The Rollins’ inclusion of “meaningful pursuits” as a requirement for receiving trust funds is a good idea, but the vagueness of attempting to describe in writing what is meaningful and what is not is very difficult. Is working at Microsoft meaningful, but at the Taco Bell Drive-Thru not so? Is being a struggling musician or artist meaningful or not? How about a teacher versus a missionary or going into the priesthood? What was meaningful thirty years ago may not be meaningful today. Ultimately, meaningful must be determined in light of current standards and circumstances and requires human involvement, preferably by more than one or two family members plus non-family, objective and unbiased insight.

Keeping secrets about information your children will need that will impact their lives, creates a self-fulfilling event. Parents will say they do not want to share information about the family’s net worth with their children for fear it will dis-incentivize and spoil them. Not only did it do both to the Rollins kids, it made them bitter and revengeful. The very thing the patriarch, Wayne Rollins, attempted to avoid through legal documents and entities, came to pass because the heirs did not have ownership in the plan and process, and were not properly trained and prepared to manage the family wealth judiciously. Children will not magically become good wealth managers if they have not had the opportunity to manage wealth while under the guidance of wise parents, siblings, and advisers.

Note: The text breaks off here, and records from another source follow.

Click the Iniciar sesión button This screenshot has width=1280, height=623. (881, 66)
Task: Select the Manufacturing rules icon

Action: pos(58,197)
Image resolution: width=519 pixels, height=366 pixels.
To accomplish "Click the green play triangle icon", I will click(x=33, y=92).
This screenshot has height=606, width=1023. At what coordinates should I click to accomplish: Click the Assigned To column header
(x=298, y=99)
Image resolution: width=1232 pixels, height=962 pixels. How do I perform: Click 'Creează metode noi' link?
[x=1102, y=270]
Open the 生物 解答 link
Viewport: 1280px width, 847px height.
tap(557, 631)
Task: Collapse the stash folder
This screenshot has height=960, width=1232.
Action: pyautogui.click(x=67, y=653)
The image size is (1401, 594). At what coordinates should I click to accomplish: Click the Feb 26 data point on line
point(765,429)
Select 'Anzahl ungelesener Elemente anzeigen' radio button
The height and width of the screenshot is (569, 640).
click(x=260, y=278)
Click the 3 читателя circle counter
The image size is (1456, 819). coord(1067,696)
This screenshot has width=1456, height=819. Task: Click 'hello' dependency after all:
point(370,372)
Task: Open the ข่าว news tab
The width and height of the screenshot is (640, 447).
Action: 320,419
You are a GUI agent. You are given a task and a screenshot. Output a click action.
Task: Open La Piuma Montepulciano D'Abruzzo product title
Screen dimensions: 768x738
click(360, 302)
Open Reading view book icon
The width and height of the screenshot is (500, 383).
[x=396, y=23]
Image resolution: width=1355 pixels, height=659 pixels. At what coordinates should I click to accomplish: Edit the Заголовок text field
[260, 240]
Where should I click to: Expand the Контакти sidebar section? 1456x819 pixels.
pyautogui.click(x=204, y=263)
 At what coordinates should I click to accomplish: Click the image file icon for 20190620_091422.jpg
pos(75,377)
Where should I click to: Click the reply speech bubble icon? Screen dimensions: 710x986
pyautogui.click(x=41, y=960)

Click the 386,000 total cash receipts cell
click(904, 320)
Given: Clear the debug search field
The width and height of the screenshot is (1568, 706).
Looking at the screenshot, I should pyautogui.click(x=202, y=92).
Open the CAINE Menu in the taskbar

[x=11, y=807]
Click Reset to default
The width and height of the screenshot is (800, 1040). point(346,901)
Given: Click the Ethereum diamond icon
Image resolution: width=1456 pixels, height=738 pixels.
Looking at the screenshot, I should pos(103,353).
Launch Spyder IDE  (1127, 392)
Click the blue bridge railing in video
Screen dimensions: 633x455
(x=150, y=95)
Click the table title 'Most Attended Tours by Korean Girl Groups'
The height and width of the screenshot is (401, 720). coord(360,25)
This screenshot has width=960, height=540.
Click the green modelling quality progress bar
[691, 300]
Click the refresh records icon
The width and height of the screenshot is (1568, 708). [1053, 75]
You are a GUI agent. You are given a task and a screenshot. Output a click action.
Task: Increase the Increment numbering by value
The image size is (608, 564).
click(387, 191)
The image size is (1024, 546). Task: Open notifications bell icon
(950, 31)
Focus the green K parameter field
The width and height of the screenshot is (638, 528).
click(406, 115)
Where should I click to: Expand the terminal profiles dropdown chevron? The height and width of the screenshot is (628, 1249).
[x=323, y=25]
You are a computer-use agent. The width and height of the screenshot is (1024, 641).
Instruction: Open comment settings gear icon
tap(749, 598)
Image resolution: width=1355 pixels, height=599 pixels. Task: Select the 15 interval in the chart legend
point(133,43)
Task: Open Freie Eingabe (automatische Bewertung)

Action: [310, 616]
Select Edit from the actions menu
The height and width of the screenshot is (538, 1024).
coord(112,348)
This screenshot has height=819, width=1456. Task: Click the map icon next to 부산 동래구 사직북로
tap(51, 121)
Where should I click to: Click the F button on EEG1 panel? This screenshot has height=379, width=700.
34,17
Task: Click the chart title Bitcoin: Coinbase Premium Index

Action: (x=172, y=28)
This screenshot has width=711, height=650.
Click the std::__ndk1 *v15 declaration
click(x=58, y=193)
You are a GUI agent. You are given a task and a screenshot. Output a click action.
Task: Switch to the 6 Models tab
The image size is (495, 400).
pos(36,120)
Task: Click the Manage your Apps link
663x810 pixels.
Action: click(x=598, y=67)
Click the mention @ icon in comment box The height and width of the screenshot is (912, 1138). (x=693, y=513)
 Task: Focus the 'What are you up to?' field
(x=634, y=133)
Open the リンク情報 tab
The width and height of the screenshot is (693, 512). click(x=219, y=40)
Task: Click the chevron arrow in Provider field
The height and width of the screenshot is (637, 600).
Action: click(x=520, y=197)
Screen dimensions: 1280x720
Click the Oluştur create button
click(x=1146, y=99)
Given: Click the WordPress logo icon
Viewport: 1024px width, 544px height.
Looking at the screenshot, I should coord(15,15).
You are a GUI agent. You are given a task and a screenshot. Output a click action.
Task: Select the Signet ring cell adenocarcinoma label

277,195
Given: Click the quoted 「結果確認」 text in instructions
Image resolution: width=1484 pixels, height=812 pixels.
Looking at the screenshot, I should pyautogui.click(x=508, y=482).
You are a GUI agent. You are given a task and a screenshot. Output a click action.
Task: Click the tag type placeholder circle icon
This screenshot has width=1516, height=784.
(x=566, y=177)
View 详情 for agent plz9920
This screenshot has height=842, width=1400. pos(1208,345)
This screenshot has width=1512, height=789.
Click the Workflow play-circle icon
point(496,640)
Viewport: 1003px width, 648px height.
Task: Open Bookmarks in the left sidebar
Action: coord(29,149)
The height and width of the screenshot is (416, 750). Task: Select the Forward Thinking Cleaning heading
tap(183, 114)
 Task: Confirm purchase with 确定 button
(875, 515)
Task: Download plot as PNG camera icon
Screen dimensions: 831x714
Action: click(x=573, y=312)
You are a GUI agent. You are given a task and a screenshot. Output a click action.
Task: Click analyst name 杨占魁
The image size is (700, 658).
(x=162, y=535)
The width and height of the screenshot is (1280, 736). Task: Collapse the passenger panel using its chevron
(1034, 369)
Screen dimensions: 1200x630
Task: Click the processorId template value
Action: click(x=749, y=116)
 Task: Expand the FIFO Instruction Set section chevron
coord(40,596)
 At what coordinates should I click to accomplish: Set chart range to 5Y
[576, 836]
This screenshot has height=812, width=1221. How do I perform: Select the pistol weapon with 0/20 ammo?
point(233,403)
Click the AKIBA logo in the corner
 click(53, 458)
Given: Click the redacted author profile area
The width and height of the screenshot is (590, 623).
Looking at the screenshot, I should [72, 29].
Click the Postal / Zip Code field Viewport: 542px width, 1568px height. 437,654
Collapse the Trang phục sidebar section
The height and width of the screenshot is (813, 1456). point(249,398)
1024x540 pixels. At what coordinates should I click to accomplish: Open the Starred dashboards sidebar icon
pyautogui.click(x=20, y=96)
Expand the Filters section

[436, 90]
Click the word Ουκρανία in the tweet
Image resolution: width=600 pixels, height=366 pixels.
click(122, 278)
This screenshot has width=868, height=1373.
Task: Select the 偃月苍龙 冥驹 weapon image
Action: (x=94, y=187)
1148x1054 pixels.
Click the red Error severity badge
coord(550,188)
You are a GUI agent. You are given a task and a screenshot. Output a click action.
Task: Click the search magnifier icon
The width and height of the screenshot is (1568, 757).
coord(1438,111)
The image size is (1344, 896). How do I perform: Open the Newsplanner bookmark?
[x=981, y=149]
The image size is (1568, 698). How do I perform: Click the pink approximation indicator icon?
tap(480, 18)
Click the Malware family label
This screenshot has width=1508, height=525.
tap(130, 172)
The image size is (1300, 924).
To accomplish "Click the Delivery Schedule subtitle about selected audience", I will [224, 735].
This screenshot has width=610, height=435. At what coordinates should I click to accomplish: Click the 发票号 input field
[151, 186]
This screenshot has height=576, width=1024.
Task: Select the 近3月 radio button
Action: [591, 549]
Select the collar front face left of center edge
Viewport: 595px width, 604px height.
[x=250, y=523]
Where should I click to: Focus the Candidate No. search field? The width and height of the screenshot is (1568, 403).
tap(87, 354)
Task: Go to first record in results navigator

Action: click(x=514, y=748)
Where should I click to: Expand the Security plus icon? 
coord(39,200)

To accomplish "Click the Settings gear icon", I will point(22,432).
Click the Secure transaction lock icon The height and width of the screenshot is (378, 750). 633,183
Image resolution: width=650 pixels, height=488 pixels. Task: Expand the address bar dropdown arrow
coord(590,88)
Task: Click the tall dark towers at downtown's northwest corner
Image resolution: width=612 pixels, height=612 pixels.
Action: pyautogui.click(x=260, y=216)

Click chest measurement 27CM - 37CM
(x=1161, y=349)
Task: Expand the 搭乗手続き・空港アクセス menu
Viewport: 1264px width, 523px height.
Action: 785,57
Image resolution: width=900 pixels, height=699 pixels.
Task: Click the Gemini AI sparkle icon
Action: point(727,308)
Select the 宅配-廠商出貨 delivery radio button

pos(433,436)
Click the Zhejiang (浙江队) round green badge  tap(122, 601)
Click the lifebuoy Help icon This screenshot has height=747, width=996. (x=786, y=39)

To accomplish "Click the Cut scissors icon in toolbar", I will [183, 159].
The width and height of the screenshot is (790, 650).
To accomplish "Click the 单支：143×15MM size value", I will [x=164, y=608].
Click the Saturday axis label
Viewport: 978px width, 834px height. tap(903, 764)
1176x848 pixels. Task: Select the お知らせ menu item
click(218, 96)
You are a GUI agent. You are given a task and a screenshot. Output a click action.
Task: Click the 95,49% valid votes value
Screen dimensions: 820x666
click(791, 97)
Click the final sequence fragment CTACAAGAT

Finally, while I do not know what help the family may have had navigating all of these issues, I can assume they, like many families, addressed only the financial side of the family with little regard to the people side. Senior Wayne, and his sons Glen and Randall, traveled the typical estate planning road of doing estate planning in isolation with their financial, accounting, and legal advisors; purposely excluding the children and grandchildren. Their estate plan was “their” estate plan, not their children and grandchildren’s estate plan. It was an inflexible edict rather than a proactive team plan designed to prosper and improve subsequent generations. It started with the intention of restricting, distrusting, and punishing people; rather than utilizing structures, strategies, and coaches that could encourage, educate, engage, and prepare people to be productive and responsible stewards of the family wealth, and achieve individual and family significance in the process.